Decoding: For each i, Bob checks whether Verify(wi, (ai, bi)) is true. Bob outputs the set of accounts B such that Verify(wi, (ai, bi)) = false.
Bob successfully outputs the same set that Alice chose: B = A. First, observe that if Alice spends a coin from account ai, the witness of its old balance should no longer be accepted - otherwise, Alice would be able to double-spend. Therefore, for every account ai in A, Verify(wi, (ai, bi)) = false, and Bob will include this account in B. On the other hand, Bob will never include accounts from which Alice has not spent coins in B, because the balances of these accounts remain unchanged, and (recall the relaxed statement we are going to prove) their witnesses never change. Therefore, B is exactly equal to A.

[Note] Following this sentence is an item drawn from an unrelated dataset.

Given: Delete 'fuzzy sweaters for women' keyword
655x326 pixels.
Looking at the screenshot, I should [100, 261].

Finally, we resolve our contradiction by calculating the number of bits Alice should have sent to Bob. There are 2^n subsets she could have chosen, so according to Shannon's law, she should have sent at least n bits to Bob. However, she only sent a constant-sized state V', which is much shorter than n bits.
Although we use a stateless blockchain when describing our proofs, Alice and Bob can perform similarly efficient communication using a variety of other authenticated data structures, including accumulators, vector commitments, and authenticated dictionaries. We formalize this class of data structures using a new abstraction we call revocable proof systems.
Impact of the results
Our results show that you can’t “cryptographically eliminate state” and that there is no silver bullet commitment scheme that allows us to build a stateless blockchain where users never have to update their witnesses. State doesn’t disappear, it’s transferred out of the hands of validators and pushed to users in the form of frequent witness updates.

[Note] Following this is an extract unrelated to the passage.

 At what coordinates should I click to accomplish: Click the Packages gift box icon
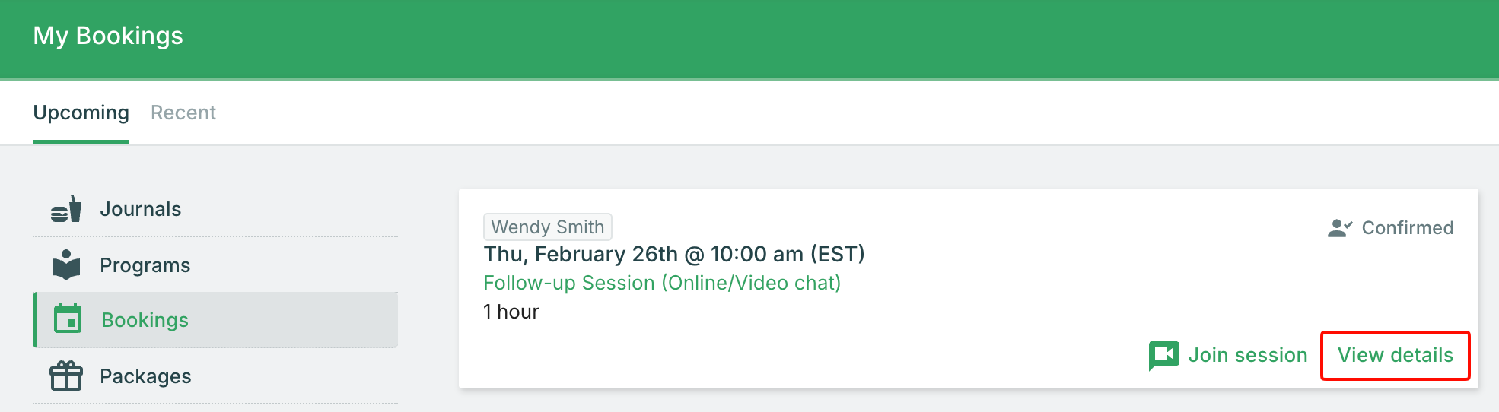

There are other promising solutions that deviate from the strict stateless blockchain model. A natural relaxation of this model is to allow a third party (neither a user nor a validator) to be responsible for storing the complete state. This third party, called an attestation service node, uses the complete state to generate up-to-date witness information for the user. Users can then use this witness information to make transactions just as they would in a regular stateless blockchain, where the validator still only stores the succinct state. The incentive mechanism for this system, in particular how users compensate the attestation service node, is an interesting open research direction.
While our discussion so far has focused on L1 blockchains, our results also have implications for L2 systems such as Rollup servers. Rollups (whether Optimistic or ZK) typically use a small value to store a commitment to a large state on L1. This state includes the accounts of each user on L2. We want these users to be able to withdraw funds directly on L1 (without the cooperation of the L2 server) by publishing witnesses to their current account balances. This setting is also an instance of a revocable proof system in our model. In fact, it can be said that stateless blockchains have already been implemented in practice, in the form of L2 Rollups.
Unfortunately, however, this means that our impossibility result applies directly. A user’s Rollup withdrawal witness must change frequently, otherwise almost the entire L2 state must be written to L1. As a result, today’s Rollups typically assume the existence of a Data Availability Committee (sometimes called a “validium”), similar to a “proof service node”, that helps users compute new witness information when they prepare to withdraw. Our results show that the Ethereum documentation’s warning to users: “Without transaction data, users cannot compute Merkle proofs to prove ownership of funds and perform withdrawals.” will always apply.